Data extract:
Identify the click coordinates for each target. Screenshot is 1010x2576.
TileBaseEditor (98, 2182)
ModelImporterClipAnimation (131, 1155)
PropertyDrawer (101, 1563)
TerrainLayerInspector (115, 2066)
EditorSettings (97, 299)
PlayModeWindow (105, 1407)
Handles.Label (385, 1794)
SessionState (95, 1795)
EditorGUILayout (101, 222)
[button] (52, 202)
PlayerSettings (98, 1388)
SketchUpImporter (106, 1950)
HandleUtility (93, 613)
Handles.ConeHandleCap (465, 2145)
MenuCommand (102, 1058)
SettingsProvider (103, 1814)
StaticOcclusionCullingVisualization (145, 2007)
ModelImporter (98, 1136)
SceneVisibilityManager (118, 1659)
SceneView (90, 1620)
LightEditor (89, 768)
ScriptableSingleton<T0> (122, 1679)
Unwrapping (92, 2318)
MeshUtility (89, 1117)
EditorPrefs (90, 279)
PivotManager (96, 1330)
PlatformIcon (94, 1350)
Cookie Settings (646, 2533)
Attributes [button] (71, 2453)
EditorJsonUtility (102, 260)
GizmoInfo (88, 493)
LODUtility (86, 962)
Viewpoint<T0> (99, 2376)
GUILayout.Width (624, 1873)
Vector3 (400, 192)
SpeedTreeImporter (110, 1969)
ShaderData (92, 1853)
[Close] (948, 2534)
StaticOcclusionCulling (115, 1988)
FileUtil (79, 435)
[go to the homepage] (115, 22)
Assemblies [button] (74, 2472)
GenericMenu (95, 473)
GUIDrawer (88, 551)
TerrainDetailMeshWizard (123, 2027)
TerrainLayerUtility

What to work on:
Quote exactly the first line of the data and every line after it through the one holding "Handles.ConeHandleCap (465, 2145)".

Problem solution:
Identify the click coordinates for each target. Screenshot is 1010x2576.
TileBaseEditor (98, 2182)
ModelImporterClipAnimation (131, 1155)
PropertyDrawer (101, 1563)
TerrainLayerInspector (115, 2066)
EditorSettings (97, 299)
PlayModeWindow (105, 1407)
Handles.Label (385, 1794)
SessionState (95, 1795)
EditorGUILayout (101, 222)
[button] (52, 202)
PlayerSettings (98, 1388)
SketchUpImporter (106, 1950)
HandleUtility (93, 613)
Handles.ConeHandleCap (465, 2145)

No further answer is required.